[Stored data entries]
↓↓↓

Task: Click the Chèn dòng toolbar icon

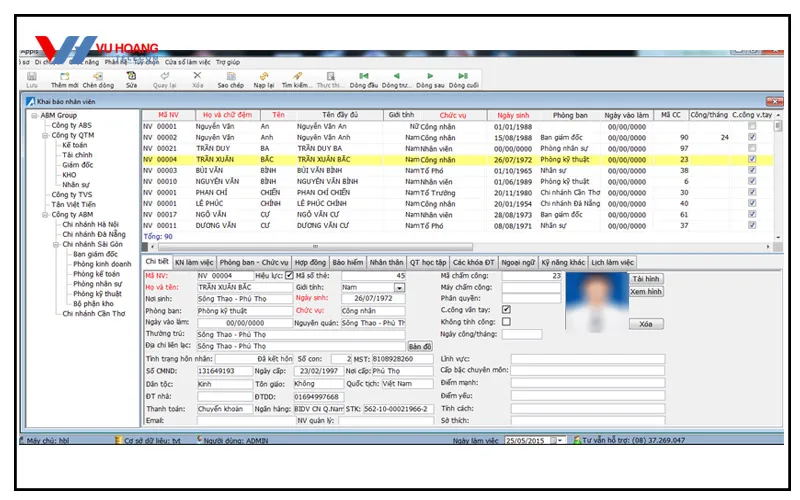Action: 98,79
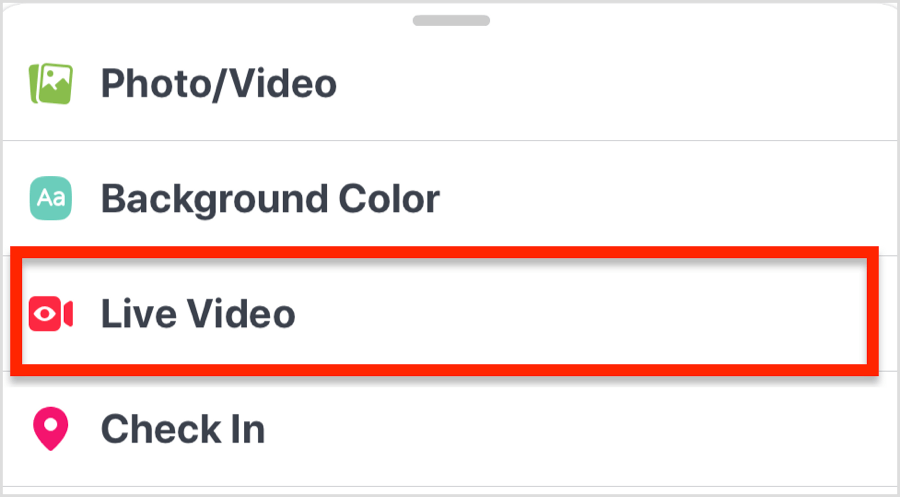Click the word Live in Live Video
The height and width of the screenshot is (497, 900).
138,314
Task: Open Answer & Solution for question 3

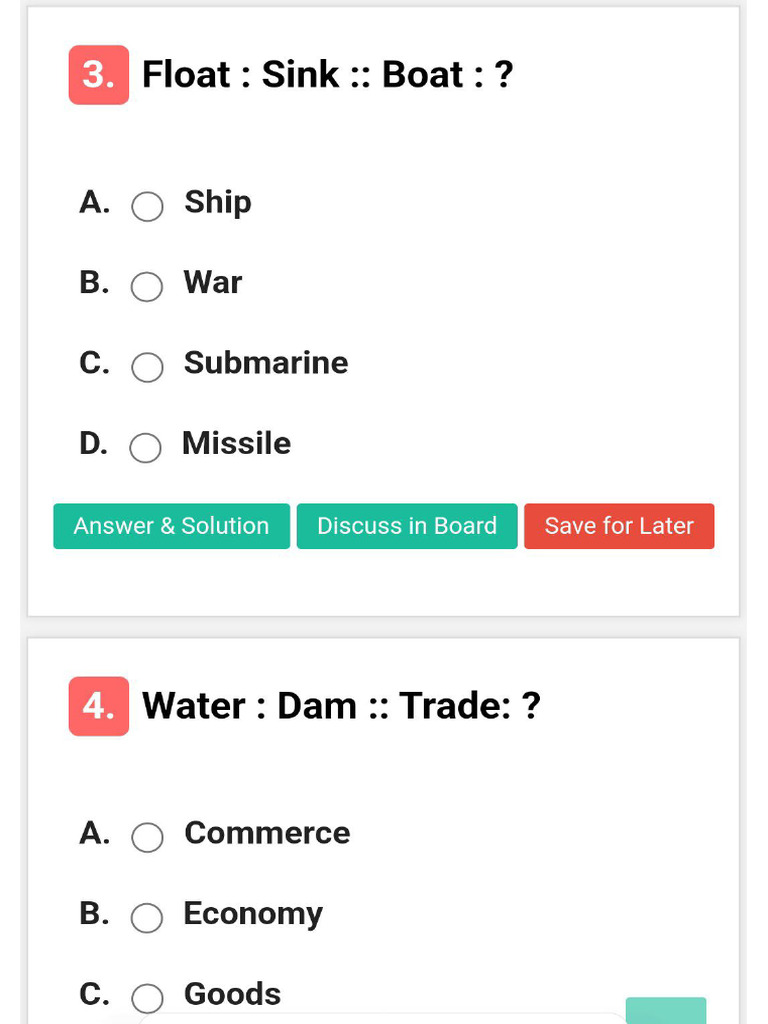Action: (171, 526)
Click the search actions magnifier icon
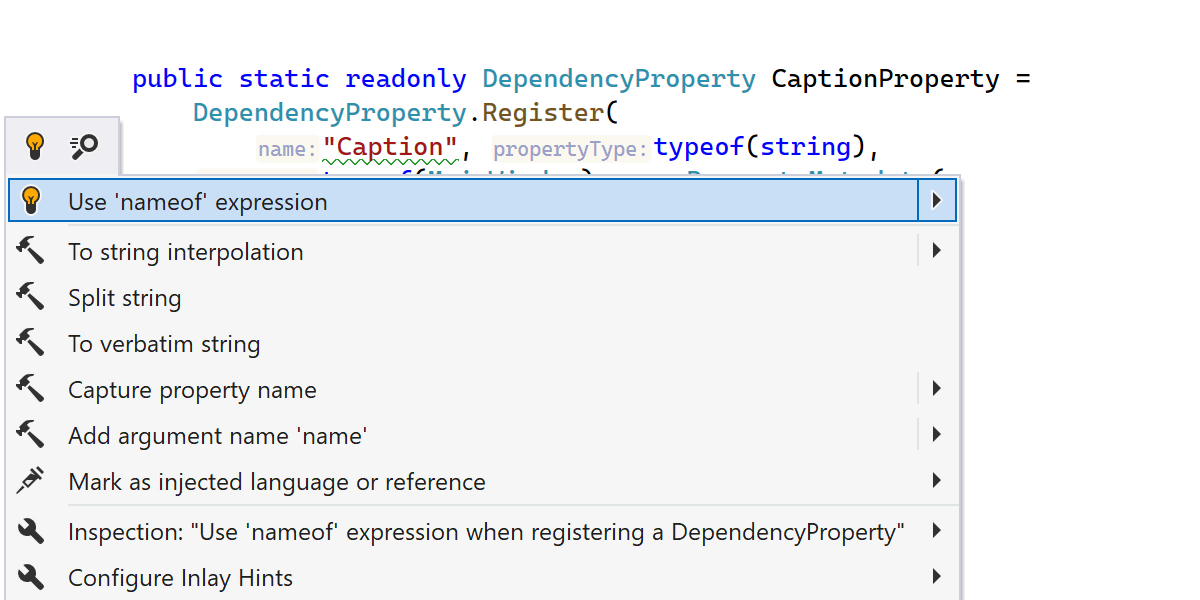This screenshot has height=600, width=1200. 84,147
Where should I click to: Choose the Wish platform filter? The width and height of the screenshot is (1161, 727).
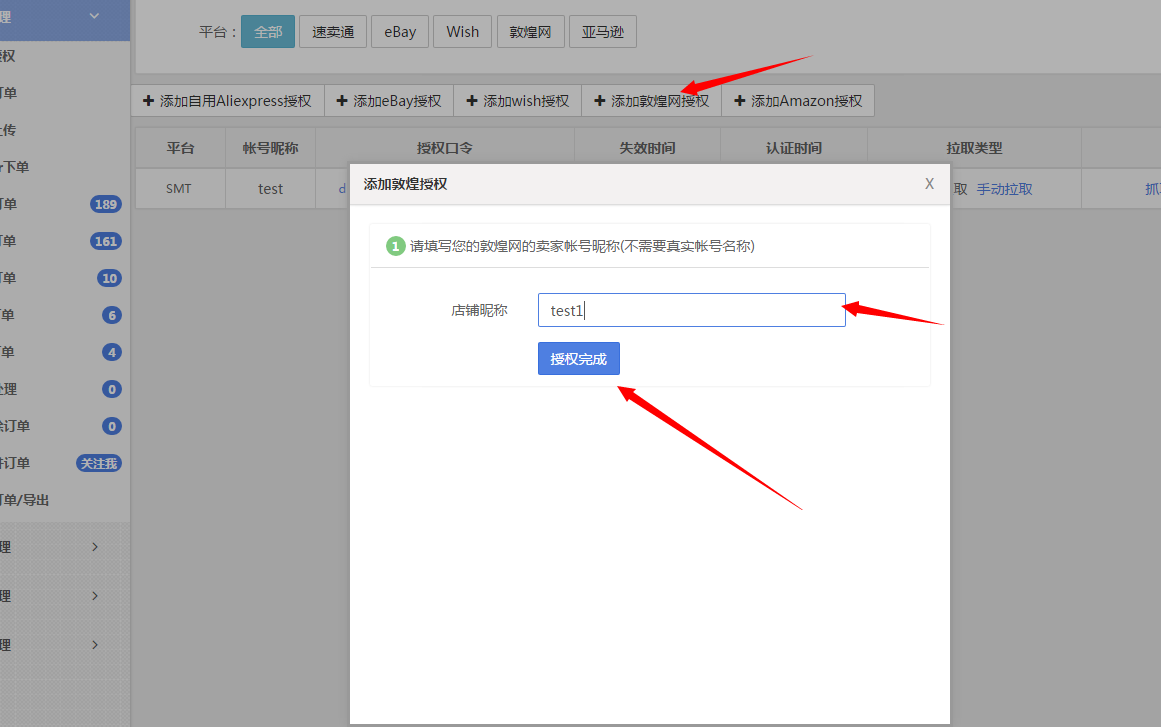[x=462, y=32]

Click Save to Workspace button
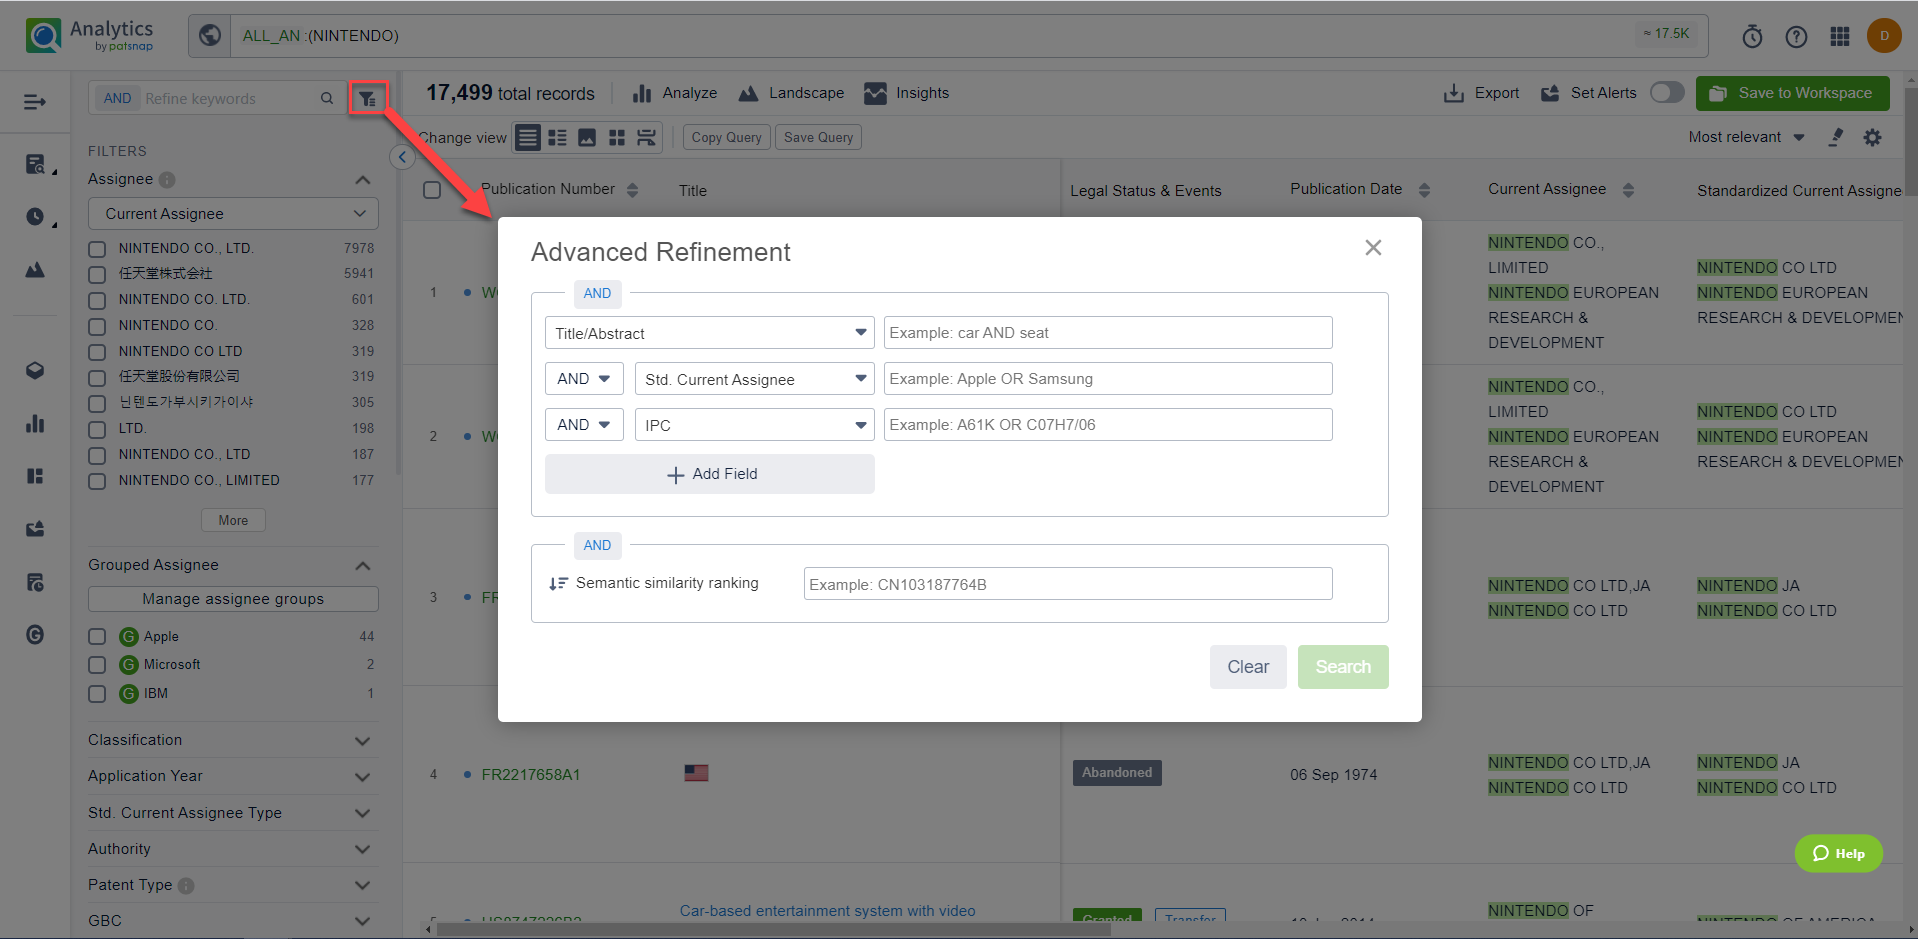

↑↑↑

What needs to be done =
An answer containing only the lines from the one holding "Click the search actions magnifier icon" through the close of the entries above, reproduced exactly and stripped of pictures, is expected.

Response to the task =
Click the search actions magnifier icon
This screenshot has height=600, width=1200. 84,147
Where should I click to: Choose the Wish platform filter? The width and height of the screenshot is (1161, 727).
[x=462, y=32]

Click Save to Workspace button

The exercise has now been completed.